The first advantage of eCash is therefore the fundamental choice of a UTXO-based architecture. It is faster and more scalable.
The second advantage is modularity.
Chronik servers are easy to deploy, and an application using the Bitcoin ABC developer libraries can point to many different servers.
An app could connect to a dozen servers in different geographical regions. It could also run one server locally while using external servers as backups.
The software can automatically move to another server when the first server is responding slowly or becomes unavailable.
An application can also be configured to connect each user to the server with the lowest latency when the app starts.
If users are distributed around the world, an operator could deploy indexer servers in several major regions. Users would then automatically connect to the server that provides the fastest response.
The underlying point is that running the infrastructure is inexpensive.

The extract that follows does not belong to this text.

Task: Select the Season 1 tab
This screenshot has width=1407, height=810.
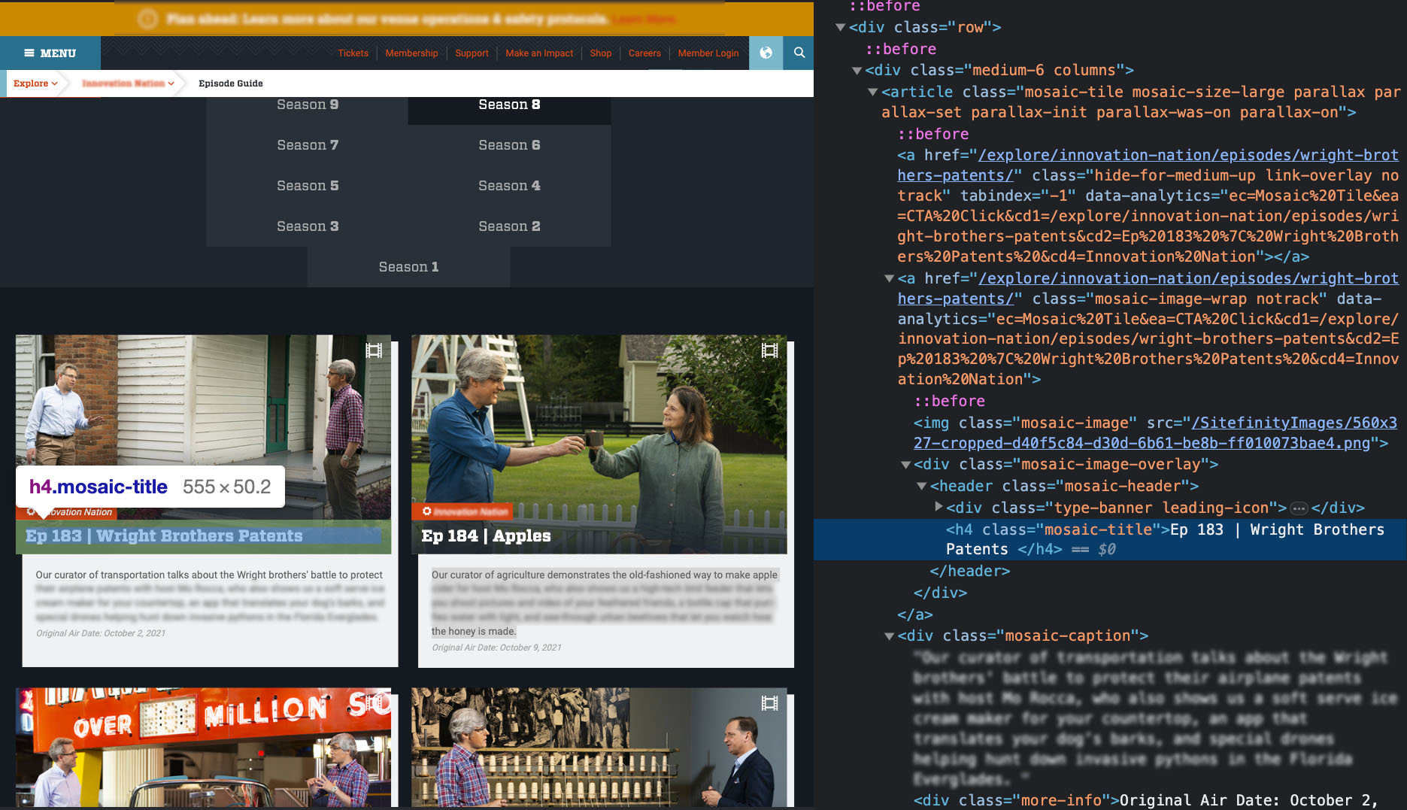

Once that problem is solved, other solutions emerge organically. It becomes easier to deploy modular infrastructure, operate private servers, and make use of existing public servers.
9. What does the eCash ecosystem look like in your ideal world? Do you have any fun predictions like specific apps, countries leading adoption, or wild use cases people aren’t talking about yet? What does the future look like for eCash?
Joey: I see a completely new world emerging for crypto.
I recently attended a Bitcoin conference, and it felt like going back in time to 2015. Many of the conversations were the same. People were still discussing Lightning, adoption, and when meaningful use would finally happen.
The wider world has already moved beyond those conversations.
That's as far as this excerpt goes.